Olcott goes so far as to say that the whole future of business aviation lies in “this whole area we call connectivity … I believe that the more that technology — broadband technology — is developed, the more business aviation will embrace it.” Markets that need work, he says, aren’t limited to antenna design. Riding the surge will take smarter routers, software that can determine the least costly way of connecting the passengers to their audience outside the airplane, and many more applications.

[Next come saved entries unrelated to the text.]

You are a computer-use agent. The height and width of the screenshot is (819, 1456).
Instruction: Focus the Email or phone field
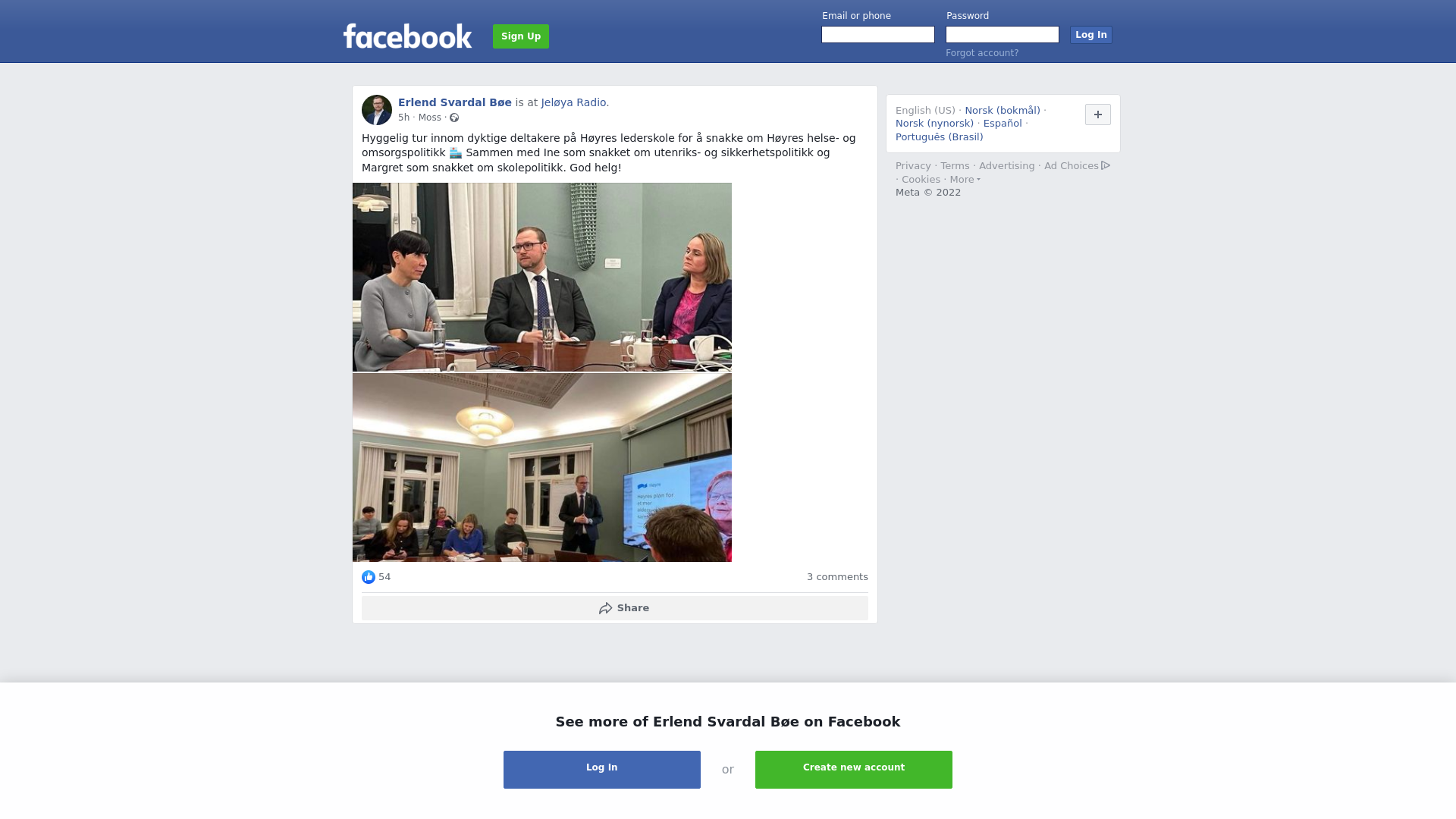(x=878, y=35)
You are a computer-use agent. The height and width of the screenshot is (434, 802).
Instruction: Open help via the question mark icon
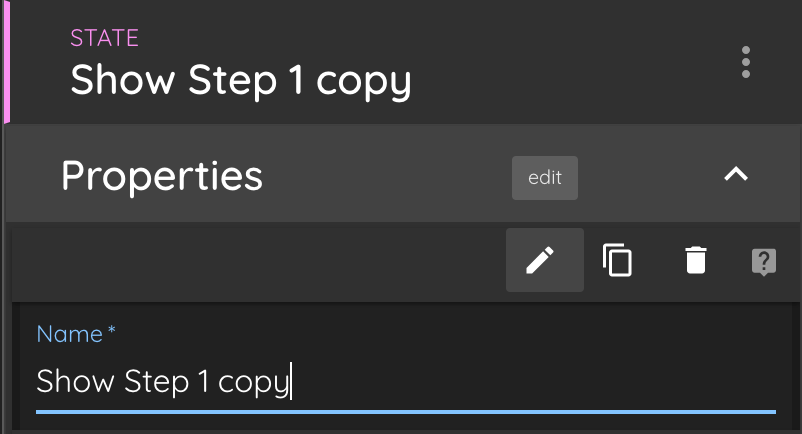coord(764,262)
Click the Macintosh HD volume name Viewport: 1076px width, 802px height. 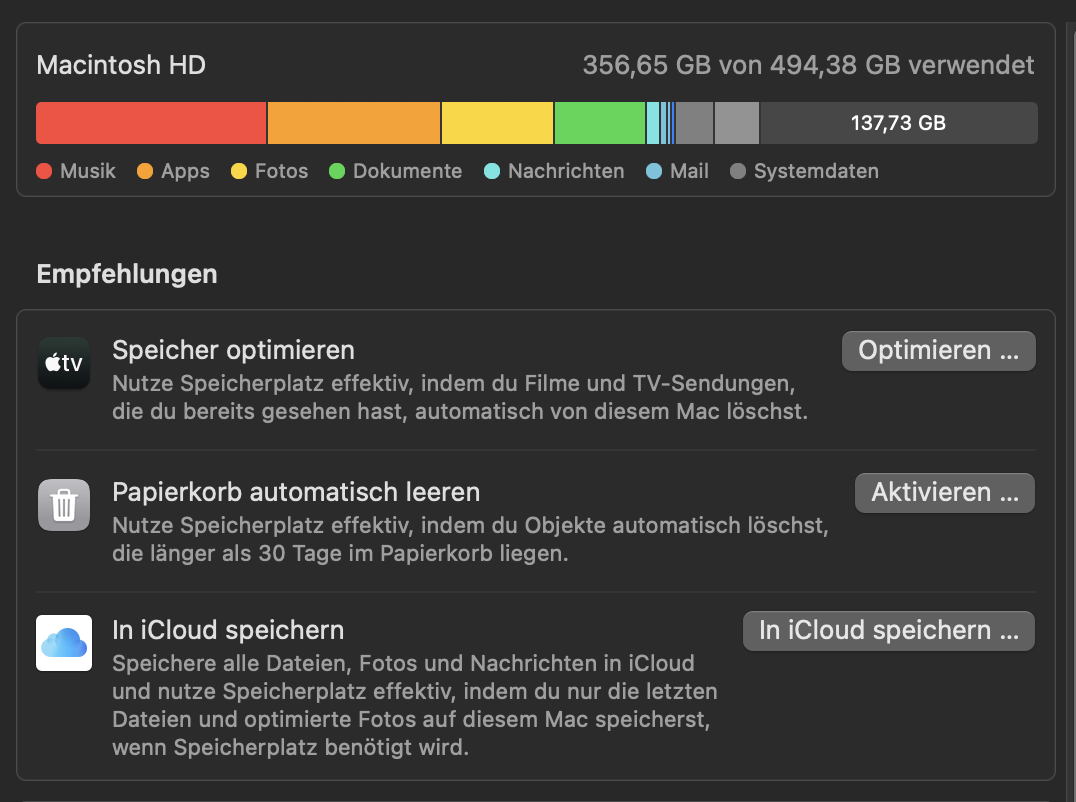(121, 65)
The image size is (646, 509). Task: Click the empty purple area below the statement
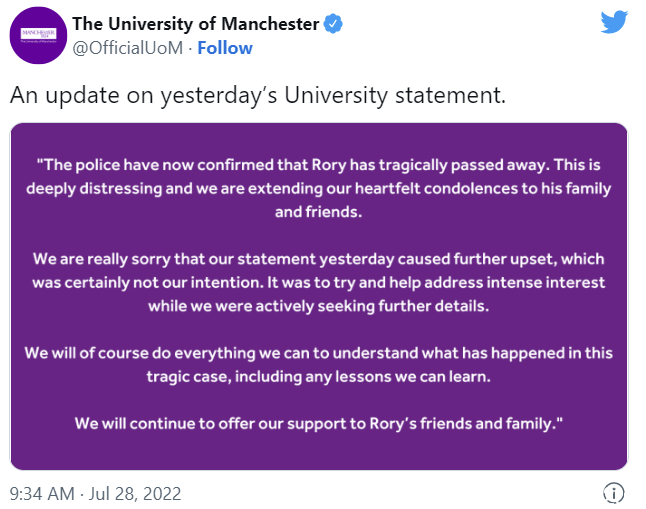[x=319, y=452]
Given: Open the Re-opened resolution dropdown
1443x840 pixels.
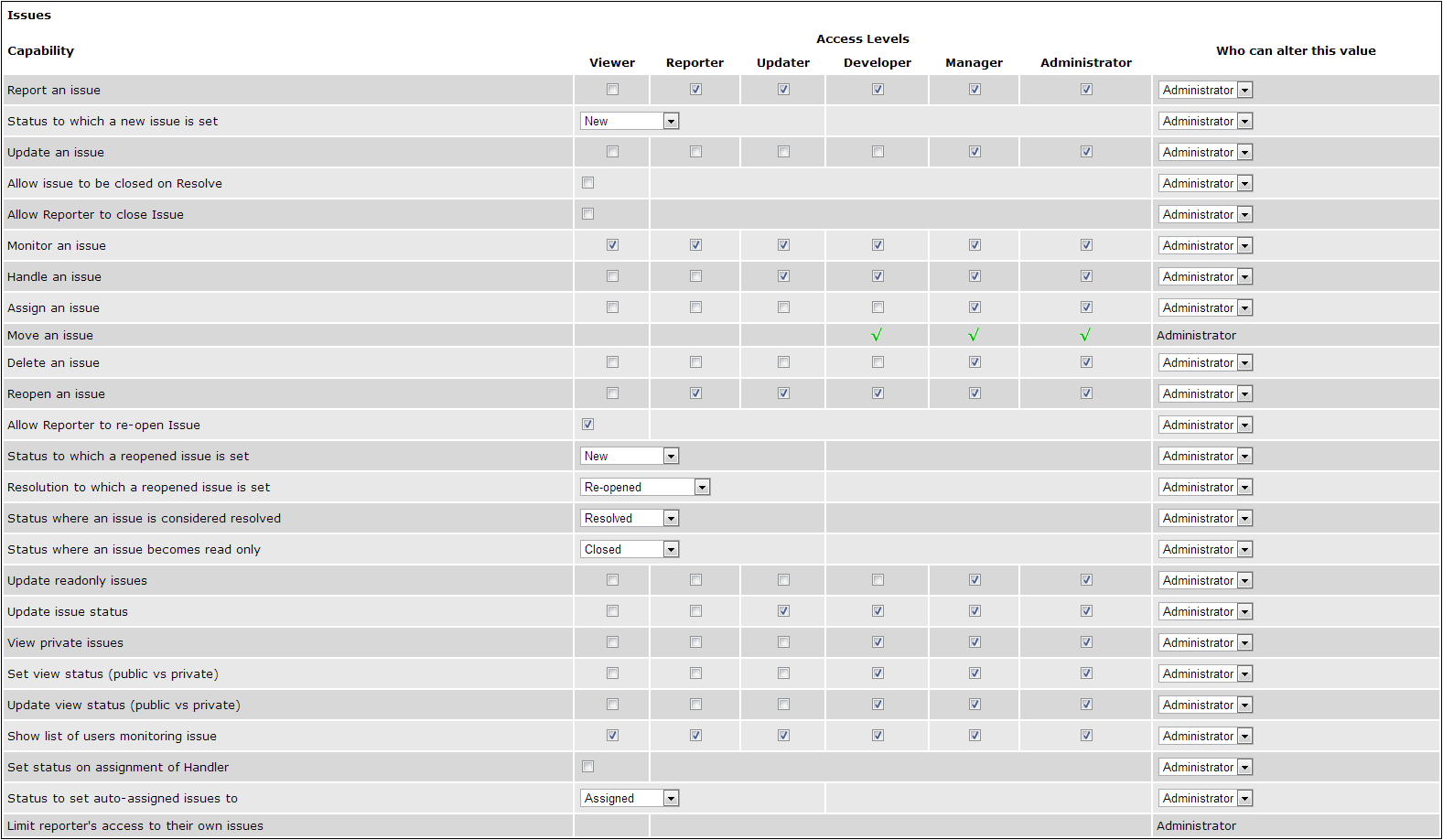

While the market waits on satellite technology to come up to speed, Loso says new server-based content applications that make use of cloud or Bluetooth services are growing in popularity. “The ViaSat stuff, that gets as close as you get [to streaming-level speeds], but they can’t do really effective streaming on that, it just doesn’t happen. There’s no bandwidth for it,” he says. In the meantime, DirecTV (being acquired by AT&T) fills the gap, with free usage in Europe and file servers compatible with Personal Electronic Devices (PEDs) starting to appear on many of the aircraft he sees.
As with tech in general, the business aviation professionals agree that the bizjet sector will beat out the airlines by miles when it comes to connectivity. “I doubt if any airlines have ever had a customer come up to the counter and say, ‘I’ve decided I’m not going because you don’t have high speed data on this airplane, give me my money back,’” says Lauer.
Though business aviation may take the lead in the connectivity surge, according to Lauer, Loso and Tran, this isn’t the key to capturing business travelers that might otherwise go with airlines. Tran says that, to the high-worth business individual, flying on an airliner just kills productivity. Other than offering comprehensive connectivity on board, business jets can simply get to more places more quickly than airlines. Serving about 500 airports in the United States, airlines cannot compete with the roughly 5,000 airports frequented by business aircraft. Yet 70 percent of all airline passenger employments are at less than 50 airports, according to FAA route maps. That 50-airport travel concentration means that business aviation has de facto service of 100 times the locations that the scheduled airlines serve with a business-friendly frequency.
In other words, while airlines may be a good way of getting between Detroit and Washington, D.C., they’re not that effective at going from Trenton to Detroit, in terms of frequency, cost and flight times.
But there should be no real competition between business aviation and commercial airliners, Olcott says. “Companies that really understand the need for a transportation resource use a combination of airlines and business aviation,” he says. It’s all part of the big transportation network that allows success in business.
“When I was at NBAA over a decade ago, we looked at the airline expenditures of our member companies and they were literally in the billions of dollars. These were companies that are the prime users of business aviation, yet they spent far more dollars on airline tickets than they did on their business airlines,” says Olcott. “They just needed transportation, and they used the airlines when it was appropriate, they used business aviation when it was appropriate.”
Though that may have been the case 10 years ago, as the connectivity surge intensifies and its imminent golden era dawns, business aviation just may push “appropriate” into the mbps range a bit beyond what business class can offer. Only time — and antennas — will tell.